Madison on Government and Force

On June 16, 1788 James Madison spoke in the Virginia Ratifying Convention on the topic of control of the military. In his speech I find the following:
". . .Was there ever a constitution, in which, if authority was vested, it must not have been executed by force, if resisted? . . .That the laws of every country ought to be executed cannot be denied. That force must be used if necessary, cannot be denied. Can any government be established, that will answer any purpose whatever, unless force be provided for executing its laws? . . ."
". . .There never was a government without force."

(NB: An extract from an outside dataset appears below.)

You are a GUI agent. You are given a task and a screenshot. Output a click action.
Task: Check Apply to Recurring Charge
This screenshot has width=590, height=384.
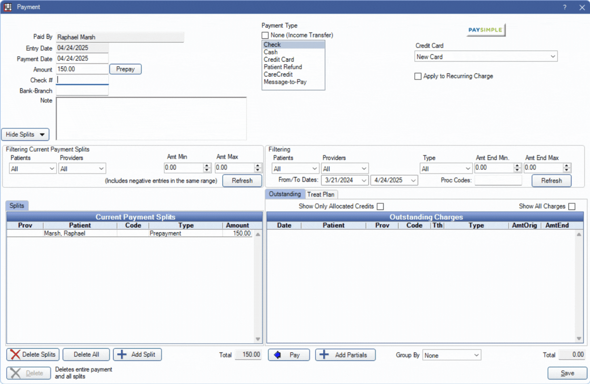(x=418, y=76)
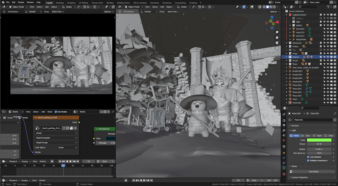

Surprisingly, this is an observation that often seems lost in discussions of government today. Government is, by it's very nature, coercive. One of the points I think Madison's comments here emphasize is that when we think of the role of government in our lives we should be thinking about the ways in which it is legitimate for government to be using force and coercion in our everyday lives.

When you think about public policy issues, I think it might be a good idea to think specifically about the way government will be using force in our lives. Here is one illustration. In the famous Supreme Court opinion Wickard v. Filburn, the Court was considering a Congressional statute regarding agricultural quotas. The specific situation at issue involves a farmer who was growing wheat on his own land. He did not grow the wheat for commercial purposes. Rather, he grew the wheat for use on his farm and for use by his household in making bread. He was in court because our national government said that growing his wheat violated his alloted quota. The Court said our national government could constitutionally use force in this man's life in this way because Congress had the power to regulate interstate commerce. In other words, even though this man did not sell the wheat he grew on his own land, the Court found it was constitutionally acceptable for our national government to force him to stop growing wheat on his land. And, there's more. Since he used the wheat to make bread for his own family, our national government was using force to compel this man to have to purchase bread from others. Does this seem like an acceptable use of force and coercion in our lives? My own answer is NO.